> **Text under study**
The University of New Brunswick, Universite de Laval, Province of New Brunswick and Province of Quebec have banded together to study the impact winter ticks have on moose, thanks to funding from J.D. Irving, Limited (JDI).

The five-year project began in the winter of 2017-18. Its focus is on understanding the significant role winter ticks play in New Brunswick and Quebec’s declining moose populations.

“Moose are an economically and ecologically important species in New Brunswick,” says Dr. Joe Nocera, assistant professor of wildlife management at UNB Fredericton’s faculty of forestry and environmental management and the project’s lead researcher. “It’s important to understand how they respond to changes in their environment, like an increase in parasites.”

Neighboring jurisdictions like southern Maine and New Hampshire have recorded mortality rates of up to 75 per cent of moose calves where winter tick populations are high. While winter ticks have always been present in New Brunswick, its warmer winters and shorter periods of snow cover have made conditions ideal for an upswing in winter tick populations.

“This research will allow us to better understand moose population dynamics in the province,” says Dr. Nocera. “It will allow for better management and refined settings of harvest quotas.”

Wildlife veterinarian Dr. Michelle Oakley is working with the team to ensure each moose is properly looked after. She is known for her roles in National Geographic’s Yukon Vet, NBC’s Wilderness Vet, and was recently featured in the May 2018 issue of Oprah magazine.

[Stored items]
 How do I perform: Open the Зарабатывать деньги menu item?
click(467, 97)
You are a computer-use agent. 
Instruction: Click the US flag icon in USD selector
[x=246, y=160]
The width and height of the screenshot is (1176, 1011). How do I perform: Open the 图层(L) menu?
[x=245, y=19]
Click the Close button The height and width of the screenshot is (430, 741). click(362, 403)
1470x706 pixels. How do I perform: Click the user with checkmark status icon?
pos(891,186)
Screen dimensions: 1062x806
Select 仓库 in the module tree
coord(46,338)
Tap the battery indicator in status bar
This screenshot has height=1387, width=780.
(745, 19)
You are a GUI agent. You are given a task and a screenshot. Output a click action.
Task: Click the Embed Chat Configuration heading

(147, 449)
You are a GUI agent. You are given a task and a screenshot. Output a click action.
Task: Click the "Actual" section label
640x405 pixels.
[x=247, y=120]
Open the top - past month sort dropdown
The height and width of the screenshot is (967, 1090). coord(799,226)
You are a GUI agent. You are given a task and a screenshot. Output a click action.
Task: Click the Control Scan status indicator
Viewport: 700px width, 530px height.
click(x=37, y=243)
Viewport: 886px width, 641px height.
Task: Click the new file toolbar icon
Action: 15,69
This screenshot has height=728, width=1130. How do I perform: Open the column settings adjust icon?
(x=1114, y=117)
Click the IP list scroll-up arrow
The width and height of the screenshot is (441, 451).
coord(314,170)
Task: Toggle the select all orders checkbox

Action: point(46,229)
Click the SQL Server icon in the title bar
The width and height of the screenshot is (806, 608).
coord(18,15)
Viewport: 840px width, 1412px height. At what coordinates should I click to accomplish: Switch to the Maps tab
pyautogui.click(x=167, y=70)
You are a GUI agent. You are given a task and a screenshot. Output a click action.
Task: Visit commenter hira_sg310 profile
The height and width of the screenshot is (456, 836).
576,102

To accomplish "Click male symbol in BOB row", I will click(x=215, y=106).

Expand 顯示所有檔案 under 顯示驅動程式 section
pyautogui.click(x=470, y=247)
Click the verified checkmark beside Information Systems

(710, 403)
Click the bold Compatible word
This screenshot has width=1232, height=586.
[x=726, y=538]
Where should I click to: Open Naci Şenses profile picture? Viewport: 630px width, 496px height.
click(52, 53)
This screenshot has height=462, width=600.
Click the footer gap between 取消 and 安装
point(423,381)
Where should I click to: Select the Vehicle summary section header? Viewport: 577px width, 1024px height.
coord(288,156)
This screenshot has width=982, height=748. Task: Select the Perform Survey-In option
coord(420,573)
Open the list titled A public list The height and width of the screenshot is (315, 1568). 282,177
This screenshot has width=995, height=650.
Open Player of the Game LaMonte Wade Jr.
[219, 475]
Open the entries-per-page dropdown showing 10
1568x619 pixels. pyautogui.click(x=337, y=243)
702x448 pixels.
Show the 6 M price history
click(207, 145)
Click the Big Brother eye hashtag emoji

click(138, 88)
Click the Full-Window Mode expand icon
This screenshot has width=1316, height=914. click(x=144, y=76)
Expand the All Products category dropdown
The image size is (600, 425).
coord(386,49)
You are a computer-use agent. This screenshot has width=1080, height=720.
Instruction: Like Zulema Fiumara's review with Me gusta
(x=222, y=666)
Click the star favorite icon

> **Requirement 1**
According to the article on winter ticks and moose, when did the five-year project begin?
> **Requirement 2**
Write the next few sentences of the article on winter ticks and moose, picking up after its final sentence.

> **Answer space 1**
In the winter of 2017-18.

> **Answer space 2**
The study has three main components: it will first assess the health and physical condition of the moose, track population changes and their causes, and habitat assessment; it will research health and disease in winter ticks and how they interact with other moose parasites; and finally, a monitoring approach will be developed to help the public improve their knowledge of and ability to adapt to climate change.

Researchers fitted calves with GPS collars in early winter, when ticks typically infest moose; the calves were tracked and checked in April, and their collars were removed. Up to 80,000 ticks were estimated to have been found on a single moose.

“We’re taking some repeat measurements so that we can monitor how the moose have progressed from the beginning of the project until now,” says Linda Warren, a master’s student with UNB’s faculty of forestry and environmental management. “We’re going to monitor them going forward and hopefully continue this project over the long-term.”

“JDI has been an active and generous partner in this research,” says Dr. Nocera. “It would not be possible without their support.”